Stated task
Change every occurrence of "How do I perform:" to "How can I do this:" in the records below, leaving every other part of them unchanged.

··· Stored records

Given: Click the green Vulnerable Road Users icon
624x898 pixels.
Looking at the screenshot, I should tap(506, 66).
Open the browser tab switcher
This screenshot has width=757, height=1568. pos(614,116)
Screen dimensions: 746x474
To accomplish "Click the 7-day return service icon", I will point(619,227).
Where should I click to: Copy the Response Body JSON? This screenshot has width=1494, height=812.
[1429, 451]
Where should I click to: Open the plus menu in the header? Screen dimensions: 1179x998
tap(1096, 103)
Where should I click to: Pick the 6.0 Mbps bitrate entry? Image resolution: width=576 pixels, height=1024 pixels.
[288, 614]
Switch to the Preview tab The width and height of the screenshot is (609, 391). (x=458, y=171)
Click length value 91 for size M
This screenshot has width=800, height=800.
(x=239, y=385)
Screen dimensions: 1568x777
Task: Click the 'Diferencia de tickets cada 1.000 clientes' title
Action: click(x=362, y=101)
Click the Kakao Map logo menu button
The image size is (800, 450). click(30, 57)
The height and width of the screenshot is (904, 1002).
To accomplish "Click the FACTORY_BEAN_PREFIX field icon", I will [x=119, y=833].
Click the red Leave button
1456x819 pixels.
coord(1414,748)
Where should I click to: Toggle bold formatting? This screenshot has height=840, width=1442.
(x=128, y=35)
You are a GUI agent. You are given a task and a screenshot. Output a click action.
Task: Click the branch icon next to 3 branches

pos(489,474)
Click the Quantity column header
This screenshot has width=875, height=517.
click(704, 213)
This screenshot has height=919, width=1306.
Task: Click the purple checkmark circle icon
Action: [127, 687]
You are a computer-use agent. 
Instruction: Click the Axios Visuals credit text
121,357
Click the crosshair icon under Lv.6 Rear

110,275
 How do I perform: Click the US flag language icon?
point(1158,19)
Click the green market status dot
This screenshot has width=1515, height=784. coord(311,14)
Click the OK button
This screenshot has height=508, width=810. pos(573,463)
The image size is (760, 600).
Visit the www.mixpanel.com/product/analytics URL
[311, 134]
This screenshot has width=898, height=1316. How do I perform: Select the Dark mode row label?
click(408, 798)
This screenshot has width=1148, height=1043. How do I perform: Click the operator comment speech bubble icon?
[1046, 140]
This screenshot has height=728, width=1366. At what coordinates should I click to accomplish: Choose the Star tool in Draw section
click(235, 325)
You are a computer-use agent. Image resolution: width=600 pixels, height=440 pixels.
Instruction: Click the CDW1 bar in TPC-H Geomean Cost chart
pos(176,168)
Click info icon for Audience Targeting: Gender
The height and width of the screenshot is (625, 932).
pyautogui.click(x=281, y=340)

······

Full output
Given: Click the green Vulnerable Road Users icon
624x898 pixels.
Looking at the screenshot, I should tap(506, 66).
Open the browser tab switcher
This screenshot has width=757, height=1568. pos(614,116)
Screen dimensions: 746x474
To accomplish "Click the 7-day return service icon", I will point(619,227).
Where should I click to: Copy the Response Body JSON? This screenshot has width=1494, height=812.
[1429, 451]
Where should I click to: Open the plus menu in the header? Screen dimensions: 1179x998
tap(1096, 103)
Where should I click to: Pick the 6.0 Mbps bitrate entry? Image resolution: width=576 pixels, height=1024 pixels.
[288, 614]
Switch to the Preview tab The width and height of the screenshot is (609, 391). (x=458, y=171)
Click length value 91 for size M
This screenshot has width=800, height=800.
(x=239, y=385)
Screen dimensions: 1568x777
Task: Click the 'Diferencia de tickets cada 1.000 clientes' title
Action: click(x=362, y=101)
Click the Kakao Map logo menu button
The image size is (800, 450). click(30, 57)
The height and width of the screenshot is (904, 1002).
To accomplish "Click the FACTORY_BEAN_PREFIX field icon", I will [x=119, y=833].
Click the red Leave button
1456x819 pixels.
coord(1414,748)
Where should I click to: Toggle bold formatting? This screenshot has height=840, width=1442.
(x=128, y=35)
You are a GUI agent. You are given a task and a screenshot. Output a click action.
Task: Click the branch icon next to 3 branches

pos(489,474)
Click the Quantity column header
This screenshot has width=875, height=517.
click(704, 213)
This screenshot has height=919, width=1306.
Task: Click the purple checkmark circle icon
Action: [127, 687]
You are a computer-use agent. 
Instruction: Click the Axios Visuals credit text
121,357
Click the crosshair icon under Lv.6 Rear

110,275
 How can I do this: Click the US flag language icon?
point(1158,19)
Click the green market status dot
This screenshot has width=1515, height=784. coord(311,14)
Click the OK button
This screenshot has height=508, width=810. pos(573,463)
The image size is (760, 600).
Visit the www.mixpanel.com/product/analytics URL
[311, 134]
This screenshot has width=898, height=1316. How can I do this: Select the Dark mode row label?
click(408, 798)
This screenshot has width=1148, height=1043. How can I do this: Click the operator comment speech bubble icon?
[1046, 140]
This screenshot has height=728, width=1366. At what coordinates should I click to accomplish: Choose the Star tool in Draw section
click(235, 325)
You are a computer-use agent. Image resolution: width=600 pixels, height=440 pixels.
Instruction: Click the CDW1 bar in TPC-H Geomean Cost chart
pos(176,168)
Click info icon for Audience Targeting: Gender
The height and width of the screenshot is (625, 932).
pyautogui.click(x=281, y=340)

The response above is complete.